The most important arrivals, however, are a group of amateur cave-divers recommended to local authorities by Brit Vernon Unsworth (Lewis Fitz-Gerald), who lives nearby and has mapped the caves.  IT consultant John Volanthe (Colin Farrell) and retired fireman Richard Stanton (Viggo Mortensen) have participated in similar rescue operations in the past, and are the first to respond, and though the Thai squad initially demur at their participation, they eventually relent, and the two men save one diver before finding the team alive but trapped deep in the caverns.

They seriously doubt their ability to bring them out through such a long, narrow tunnel filled with murky, rushing water, however, even after they enlist two more members of their elite group, Chris Jewell (Tom Bateman) and Jason Mallinson (Paul Gleeson) in the effort.  It’s only after they bring in a fifth, an Australian anesthetist named Richard Harris (Joel Edgerton), that they hatch a dangerous plan to try to bring the boys out fully sedated.

Howard, his actors and his technical team do an excellent job of dramatizing the difficulty of the operation, capturing the claustrophobic nature of the caves and the hazards of navigating them, especially when pulling along a fully unconscious boy whose breathing has to be constantly attended to; one can only imagine the stress the shoot must have involved.  The occasional use of maps and timing indications helps to keep the action clear, while Mortensen, Farrell and Edgerton in particular create credible characters, the interplay between gruff Stanton, tense Volanthe and Harris, who agonizes over the feasibility of their plan, especially well caught.  Bateman gets his chance to shine in a scene when he gets lost transporting one of the boys to safety.

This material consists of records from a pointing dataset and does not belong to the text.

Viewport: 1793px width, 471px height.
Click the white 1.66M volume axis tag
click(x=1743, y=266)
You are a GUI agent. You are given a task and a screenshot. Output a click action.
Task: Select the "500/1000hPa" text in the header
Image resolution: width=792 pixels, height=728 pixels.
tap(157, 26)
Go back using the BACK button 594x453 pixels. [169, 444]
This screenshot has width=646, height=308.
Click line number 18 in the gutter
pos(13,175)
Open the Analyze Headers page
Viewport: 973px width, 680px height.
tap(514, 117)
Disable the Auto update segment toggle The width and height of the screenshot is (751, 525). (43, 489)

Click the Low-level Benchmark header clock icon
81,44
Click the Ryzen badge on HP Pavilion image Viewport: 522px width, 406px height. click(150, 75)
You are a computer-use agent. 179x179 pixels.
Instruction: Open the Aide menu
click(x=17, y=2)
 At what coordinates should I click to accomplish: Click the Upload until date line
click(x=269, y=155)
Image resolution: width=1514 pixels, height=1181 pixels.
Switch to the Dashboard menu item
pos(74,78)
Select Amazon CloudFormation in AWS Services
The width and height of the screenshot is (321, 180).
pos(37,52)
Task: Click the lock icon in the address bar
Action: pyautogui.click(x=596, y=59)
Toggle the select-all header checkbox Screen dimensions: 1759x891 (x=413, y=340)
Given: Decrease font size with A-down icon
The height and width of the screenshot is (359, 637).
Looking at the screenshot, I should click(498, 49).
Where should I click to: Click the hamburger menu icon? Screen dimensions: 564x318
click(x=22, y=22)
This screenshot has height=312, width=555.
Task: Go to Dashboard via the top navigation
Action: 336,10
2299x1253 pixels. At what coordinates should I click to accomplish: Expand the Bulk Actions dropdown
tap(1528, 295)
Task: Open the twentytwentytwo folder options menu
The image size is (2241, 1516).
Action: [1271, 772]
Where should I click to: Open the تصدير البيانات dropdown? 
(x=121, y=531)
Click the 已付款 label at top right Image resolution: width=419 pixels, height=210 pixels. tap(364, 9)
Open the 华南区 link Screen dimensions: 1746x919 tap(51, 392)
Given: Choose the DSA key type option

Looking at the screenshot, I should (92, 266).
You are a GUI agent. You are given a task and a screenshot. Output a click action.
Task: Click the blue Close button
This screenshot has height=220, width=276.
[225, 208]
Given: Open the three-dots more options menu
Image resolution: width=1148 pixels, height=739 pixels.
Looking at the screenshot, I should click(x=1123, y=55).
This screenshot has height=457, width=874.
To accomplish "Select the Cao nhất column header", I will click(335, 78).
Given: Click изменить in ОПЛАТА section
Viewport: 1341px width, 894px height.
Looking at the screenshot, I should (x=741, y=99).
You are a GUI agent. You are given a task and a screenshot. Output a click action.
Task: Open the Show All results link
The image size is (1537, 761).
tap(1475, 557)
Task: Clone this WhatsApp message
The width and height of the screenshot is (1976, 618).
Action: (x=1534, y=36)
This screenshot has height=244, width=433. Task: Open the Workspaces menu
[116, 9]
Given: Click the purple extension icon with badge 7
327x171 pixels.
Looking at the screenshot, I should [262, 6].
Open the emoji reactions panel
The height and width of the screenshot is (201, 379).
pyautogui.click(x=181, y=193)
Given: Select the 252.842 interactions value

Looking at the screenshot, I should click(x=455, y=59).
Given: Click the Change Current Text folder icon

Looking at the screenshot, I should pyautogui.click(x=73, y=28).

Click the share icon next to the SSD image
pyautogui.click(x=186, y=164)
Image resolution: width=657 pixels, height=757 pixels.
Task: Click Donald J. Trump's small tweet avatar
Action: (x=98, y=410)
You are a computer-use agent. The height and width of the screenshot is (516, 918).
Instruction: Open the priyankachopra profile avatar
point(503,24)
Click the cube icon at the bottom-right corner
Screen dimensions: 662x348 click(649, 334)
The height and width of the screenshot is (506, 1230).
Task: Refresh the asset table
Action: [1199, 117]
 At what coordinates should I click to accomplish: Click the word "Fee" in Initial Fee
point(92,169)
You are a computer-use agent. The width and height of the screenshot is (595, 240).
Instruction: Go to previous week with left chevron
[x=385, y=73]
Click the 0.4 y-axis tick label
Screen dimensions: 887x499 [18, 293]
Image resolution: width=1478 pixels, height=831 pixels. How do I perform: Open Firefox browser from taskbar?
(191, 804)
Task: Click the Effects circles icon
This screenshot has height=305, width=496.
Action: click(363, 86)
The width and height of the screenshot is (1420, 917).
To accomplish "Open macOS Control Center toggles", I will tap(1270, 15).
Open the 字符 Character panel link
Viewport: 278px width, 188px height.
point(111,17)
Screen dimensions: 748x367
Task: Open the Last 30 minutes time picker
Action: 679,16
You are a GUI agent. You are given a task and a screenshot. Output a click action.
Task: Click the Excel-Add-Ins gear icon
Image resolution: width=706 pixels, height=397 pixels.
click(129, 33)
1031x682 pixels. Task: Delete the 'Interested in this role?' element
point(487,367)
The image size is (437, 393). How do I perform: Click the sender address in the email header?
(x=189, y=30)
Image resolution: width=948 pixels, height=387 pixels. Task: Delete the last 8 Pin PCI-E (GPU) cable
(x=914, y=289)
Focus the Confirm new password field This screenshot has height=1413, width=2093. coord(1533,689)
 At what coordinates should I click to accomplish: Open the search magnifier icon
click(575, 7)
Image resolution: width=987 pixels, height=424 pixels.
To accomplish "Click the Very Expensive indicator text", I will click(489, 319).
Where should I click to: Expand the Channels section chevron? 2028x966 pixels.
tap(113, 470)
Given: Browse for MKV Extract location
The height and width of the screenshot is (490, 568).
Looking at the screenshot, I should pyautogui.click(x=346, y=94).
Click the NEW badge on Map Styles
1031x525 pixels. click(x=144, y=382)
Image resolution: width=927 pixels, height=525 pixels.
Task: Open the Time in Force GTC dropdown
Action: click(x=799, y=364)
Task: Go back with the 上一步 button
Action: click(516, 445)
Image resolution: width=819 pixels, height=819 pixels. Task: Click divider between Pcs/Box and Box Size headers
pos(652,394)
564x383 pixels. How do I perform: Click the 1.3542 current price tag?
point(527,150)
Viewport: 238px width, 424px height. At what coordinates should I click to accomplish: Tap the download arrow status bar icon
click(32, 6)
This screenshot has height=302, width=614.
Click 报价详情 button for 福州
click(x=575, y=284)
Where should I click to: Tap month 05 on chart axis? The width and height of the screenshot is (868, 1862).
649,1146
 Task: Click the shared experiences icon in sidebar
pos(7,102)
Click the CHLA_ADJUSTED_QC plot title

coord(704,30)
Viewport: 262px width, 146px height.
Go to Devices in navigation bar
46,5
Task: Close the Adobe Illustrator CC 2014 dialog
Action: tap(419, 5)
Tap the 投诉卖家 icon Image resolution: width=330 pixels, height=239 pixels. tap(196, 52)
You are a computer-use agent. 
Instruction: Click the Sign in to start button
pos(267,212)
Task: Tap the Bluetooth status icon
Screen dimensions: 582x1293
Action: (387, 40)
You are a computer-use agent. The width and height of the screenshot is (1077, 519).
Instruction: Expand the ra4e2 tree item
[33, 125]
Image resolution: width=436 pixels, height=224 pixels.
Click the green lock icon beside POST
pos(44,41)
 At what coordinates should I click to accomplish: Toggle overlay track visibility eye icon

Inevitably there’s a touch of the familiar “white savior” cliché to the action, but Nicholson and Howard compensate by shifting attention to others engaged in the overall operation—not so much other international visitors (the American military gets only a brief mention), but local heroes.  Natisri and those who assist him are periodically shown doing yeoman service to deter further flooding, and the death of one of the Thai SEALS, Saman Kunan (Sukollawat Kanarot) is depicted with both tension and dignity.  The visit of revered Buddhist monk Kruba Boonchum (U Gambira) to pray at the shrine is treated with similar grace.  And while encapsulating the plight of the parents of the boys by focusing on the single figure of Chai’s mother (Pattrakorn Tungsupakul) is a rather weak gesture, even the governor is portrayed as a principled individual willing to make hard choices despite the knowledge that he’s a pawn in a wider political game.  One might wish for greater nuance in the depiction of the boys—only Chai and the coach (Teeradon Supapunpinyo) receive much focus—but as a group they’re certainly kids you can’t help but admire and root for.  The same applies to the folks outside waiting for news.

“Thirteen Lives” is unabashedly uplifting, a panegyric to international cooperation in a good cause—in other words, a Ron Howard movie, and one that’s exceptionally well done.  If you’d prefer to watch a take on such a tragedy told from the opposite extreme of the cynicism spectrum, there’s always Billy Wilder’s “Ace in the Hole.”